_Aim of the task_
Give back the lines of the records exactly, starting at the first and ending at the one with "You are a computer-use agent. Image resolution: width=621".

==== Extracted material ====

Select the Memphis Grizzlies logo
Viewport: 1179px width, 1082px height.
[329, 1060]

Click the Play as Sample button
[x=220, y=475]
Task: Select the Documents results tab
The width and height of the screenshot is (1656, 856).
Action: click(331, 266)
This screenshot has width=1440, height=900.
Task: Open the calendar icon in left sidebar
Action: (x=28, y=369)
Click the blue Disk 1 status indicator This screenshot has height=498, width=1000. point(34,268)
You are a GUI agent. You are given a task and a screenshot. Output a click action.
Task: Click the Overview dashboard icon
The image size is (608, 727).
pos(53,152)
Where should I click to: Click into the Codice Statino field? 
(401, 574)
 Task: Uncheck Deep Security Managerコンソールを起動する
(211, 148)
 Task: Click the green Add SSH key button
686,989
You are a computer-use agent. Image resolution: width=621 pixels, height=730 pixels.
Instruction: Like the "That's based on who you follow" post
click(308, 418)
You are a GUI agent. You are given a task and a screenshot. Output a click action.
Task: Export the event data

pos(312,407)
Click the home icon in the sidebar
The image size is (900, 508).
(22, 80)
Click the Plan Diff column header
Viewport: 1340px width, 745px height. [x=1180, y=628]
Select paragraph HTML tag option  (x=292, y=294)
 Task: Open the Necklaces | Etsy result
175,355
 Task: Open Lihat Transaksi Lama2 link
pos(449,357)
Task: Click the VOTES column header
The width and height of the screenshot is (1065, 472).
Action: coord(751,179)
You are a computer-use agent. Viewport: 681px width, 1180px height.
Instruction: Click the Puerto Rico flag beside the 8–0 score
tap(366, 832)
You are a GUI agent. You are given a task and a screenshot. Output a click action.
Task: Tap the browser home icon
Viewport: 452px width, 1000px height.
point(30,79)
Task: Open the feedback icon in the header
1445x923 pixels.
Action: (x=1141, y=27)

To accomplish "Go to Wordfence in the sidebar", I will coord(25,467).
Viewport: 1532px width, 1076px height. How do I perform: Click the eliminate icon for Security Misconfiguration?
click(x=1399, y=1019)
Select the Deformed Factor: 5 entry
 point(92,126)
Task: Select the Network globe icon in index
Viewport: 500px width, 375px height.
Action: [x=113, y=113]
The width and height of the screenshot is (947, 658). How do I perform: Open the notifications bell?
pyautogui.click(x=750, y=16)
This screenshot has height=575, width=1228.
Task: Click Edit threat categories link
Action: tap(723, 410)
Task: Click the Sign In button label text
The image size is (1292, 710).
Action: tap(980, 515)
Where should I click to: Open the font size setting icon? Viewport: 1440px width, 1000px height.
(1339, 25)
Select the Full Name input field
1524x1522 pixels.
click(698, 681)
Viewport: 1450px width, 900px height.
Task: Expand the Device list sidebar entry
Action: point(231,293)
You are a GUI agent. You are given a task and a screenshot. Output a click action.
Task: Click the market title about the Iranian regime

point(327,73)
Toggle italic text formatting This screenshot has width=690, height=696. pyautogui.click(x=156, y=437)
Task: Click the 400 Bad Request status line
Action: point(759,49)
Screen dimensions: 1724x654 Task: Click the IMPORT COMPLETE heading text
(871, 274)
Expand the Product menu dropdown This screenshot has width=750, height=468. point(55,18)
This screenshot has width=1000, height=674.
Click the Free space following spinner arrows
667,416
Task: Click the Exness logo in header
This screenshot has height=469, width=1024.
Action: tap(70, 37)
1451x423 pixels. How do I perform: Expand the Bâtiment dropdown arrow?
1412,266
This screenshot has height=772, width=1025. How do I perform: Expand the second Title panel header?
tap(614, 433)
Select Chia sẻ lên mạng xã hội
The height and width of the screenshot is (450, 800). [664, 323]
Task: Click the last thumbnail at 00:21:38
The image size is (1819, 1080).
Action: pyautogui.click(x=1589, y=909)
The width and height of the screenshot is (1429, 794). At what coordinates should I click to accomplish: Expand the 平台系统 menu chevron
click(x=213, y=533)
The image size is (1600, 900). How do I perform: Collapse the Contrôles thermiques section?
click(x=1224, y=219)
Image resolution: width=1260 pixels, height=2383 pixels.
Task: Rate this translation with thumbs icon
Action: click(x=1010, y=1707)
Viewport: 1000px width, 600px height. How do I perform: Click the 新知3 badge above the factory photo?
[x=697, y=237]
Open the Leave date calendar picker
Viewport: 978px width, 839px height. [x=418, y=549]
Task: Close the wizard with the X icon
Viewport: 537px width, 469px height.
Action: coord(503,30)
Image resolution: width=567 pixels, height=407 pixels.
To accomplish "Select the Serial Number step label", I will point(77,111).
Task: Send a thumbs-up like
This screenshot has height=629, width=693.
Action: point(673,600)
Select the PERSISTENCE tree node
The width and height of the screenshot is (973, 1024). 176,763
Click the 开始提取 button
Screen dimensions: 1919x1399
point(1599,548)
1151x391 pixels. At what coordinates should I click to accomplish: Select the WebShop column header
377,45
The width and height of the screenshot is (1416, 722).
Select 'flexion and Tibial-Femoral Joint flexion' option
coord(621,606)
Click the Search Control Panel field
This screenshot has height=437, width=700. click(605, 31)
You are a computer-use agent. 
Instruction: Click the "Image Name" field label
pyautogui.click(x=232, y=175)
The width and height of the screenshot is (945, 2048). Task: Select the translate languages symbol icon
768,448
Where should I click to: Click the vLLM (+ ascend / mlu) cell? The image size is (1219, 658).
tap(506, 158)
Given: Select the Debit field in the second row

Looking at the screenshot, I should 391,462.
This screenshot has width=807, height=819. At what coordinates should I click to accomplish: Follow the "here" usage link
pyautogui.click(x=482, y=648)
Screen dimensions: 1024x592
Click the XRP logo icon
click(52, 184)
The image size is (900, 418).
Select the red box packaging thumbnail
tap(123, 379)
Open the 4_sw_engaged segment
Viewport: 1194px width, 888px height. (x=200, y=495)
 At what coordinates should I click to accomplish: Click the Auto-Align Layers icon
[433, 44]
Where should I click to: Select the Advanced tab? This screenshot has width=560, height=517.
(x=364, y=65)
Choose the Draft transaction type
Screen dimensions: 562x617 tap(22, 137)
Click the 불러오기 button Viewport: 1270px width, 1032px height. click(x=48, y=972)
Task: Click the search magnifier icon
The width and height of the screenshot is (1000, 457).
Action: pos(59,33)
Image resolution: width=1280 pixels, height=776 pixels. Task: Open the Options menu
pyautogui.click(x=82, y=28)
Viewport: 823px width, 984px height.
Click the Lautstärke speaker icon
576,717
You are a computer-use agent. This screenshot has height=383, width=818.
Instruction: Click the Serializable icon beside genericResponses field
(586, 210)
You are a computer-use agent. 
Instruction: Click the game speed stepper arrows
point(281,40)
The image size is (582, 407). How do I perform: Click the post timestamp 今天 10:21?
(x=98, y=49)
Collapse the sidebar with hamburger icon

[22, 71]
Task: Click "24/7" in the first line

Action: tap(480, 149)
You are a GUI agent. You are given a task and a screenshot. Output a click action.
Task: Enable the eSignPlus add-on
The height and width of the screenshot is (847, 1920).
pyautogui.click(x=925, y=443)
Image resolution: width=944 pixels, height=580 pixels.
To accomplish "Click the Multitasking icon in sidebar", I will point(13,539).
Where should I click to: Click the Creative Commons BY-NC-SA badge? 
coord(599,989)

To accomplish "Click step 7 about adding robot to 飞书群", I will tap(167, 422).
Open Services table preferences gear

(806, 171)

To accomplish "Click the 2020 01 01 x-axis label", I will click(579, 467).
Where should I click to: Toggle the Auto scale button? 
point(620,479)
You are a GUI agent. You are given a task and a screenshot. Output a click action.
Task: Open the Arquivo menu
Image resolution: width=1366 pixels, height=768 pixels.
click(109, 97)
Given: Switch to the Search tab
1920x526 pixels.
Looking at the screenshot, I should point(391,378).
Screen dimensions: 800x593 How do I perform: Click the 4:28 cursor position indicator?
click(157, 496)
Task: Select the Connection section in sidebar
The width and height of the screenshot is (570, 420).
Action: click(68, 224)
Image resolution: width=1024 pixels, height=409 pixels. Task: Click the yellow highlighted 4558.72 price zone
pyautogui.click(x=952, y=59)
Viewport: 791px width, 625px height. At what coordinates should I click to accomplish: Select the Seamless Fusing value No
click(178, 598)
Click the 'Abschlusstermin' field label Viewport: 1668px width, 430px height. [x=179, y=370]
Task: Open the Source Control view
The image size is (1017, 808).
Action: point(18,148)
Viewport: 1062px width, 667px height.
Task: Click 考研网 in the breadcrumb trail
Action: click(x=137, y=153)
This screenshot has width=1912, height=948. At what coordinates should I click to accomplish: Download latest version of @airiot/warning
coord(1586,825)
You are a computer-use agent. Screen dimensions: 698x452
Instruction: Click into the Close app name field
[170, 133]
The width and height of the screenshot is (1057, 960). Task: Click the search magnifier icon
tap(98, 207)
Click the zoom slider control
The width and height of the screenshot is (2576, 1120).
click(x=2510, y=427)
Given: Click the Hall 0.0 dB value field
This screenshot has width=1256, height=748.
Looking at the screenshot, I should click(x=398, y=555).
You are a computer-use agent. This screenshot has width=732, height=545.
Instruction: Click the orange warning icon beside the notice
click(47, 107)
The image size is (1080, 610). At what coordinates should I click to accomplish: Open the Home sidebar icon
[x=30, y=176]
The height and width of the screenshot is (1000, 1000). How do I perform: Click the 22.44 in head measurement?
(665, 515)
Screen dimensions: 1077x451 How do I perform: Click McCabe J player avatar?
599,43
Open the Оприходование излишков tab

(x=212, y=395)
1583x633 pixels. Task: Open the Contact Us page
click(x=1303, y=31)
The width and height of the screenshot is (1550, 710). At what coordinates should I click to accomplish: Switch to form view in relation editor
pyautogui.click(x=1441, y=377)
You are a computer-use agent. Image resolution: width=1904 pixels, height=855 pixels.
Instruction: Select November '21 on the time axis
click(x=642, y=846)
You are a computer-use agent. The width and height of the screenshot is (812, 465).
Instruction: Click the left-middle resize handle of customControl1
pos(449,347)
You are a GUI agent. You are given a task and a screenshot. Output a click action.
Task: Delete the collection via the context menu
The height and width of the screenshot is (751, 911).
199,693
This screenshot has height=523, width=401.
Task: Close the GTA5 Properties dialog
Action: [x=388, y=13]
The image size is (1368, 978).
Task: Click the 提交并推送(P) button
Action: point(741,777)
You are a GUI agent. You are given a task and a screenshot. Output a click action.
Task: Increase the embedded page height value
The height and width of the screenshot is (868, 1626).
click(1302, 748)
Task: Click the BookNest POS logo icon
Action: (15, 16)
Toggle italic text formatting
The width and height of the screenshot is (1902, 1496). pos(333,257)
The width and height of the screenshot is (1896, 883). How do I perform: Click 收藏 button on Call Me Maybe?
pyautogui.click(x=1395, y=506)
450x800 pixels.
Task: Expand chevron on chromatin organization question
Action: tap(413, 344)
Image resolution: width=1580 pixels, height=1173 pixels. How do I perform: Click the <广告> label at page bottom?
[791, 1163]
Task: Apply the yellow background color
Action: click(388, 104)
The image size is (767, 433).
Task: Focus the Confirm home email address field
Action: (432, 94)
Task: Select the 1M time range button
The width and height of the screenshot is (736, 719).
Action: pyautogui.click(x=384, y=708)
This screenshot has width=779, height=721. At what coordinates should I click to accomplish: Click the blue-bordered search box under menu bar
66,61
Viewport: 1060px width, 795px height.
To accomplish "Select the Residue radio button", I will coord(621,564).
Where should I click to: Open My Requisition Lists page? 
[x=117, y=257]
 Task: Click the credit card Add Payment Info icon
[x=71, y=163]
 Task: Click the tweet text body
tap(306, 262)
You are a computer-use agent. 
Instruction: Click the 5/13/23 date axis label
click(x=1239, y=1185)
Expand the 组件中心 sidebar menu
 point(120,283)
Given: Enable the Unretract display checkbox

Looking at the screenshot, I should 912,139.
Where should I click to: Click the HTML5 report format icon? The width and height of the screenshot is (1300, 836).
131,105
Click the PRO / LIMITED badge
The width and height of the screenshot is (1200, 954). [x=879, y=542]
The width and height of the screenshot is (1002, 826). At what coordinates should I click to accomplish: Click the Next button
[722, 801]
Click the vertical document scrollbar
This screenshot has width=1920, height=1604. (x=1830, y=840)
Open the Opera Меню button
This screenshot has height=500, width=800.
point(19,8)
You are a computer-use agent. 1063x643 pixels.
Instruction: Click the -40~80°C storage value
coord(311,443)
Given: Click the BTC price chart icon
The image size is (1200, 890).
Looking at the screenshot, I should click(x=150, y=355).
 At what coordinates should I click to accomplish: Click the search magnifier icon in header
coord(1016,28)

====

_Your response_
Select the Memphis Grizzlies logo
Viewport: 1179px width, 1082px height.
[329, 1060]

Click the Play as Sample button
[x=220, y=475]
Task: Select the Documents results tab
The width and height of the screenshot is (1656, 856).
Action: click(331, 266)
This screenshot has width=1440, height=900.
Task: Open the calendar icon in left sidebar
Action: (x=28, y=369)
Click the blue Disk 1 status indicator This screenshot has height=498, width=1000. point(34,268)
You are a GUI agent. You are given a task and a screenshot. Output a click action.
Task: Click the Overview dashboard icon
The image size is (608, 727).
pos(53,152)
Where should I click to: Click into the Codice Statino field? 
(401, 574)
 Task: Uncheck Deep Security Managerコンソールを起動する
(211, 148)
 Task: Click the green Add SSH key button
686,989
You are a computer-use agent. Image resolution: width=621 pixels, height=730 pixels.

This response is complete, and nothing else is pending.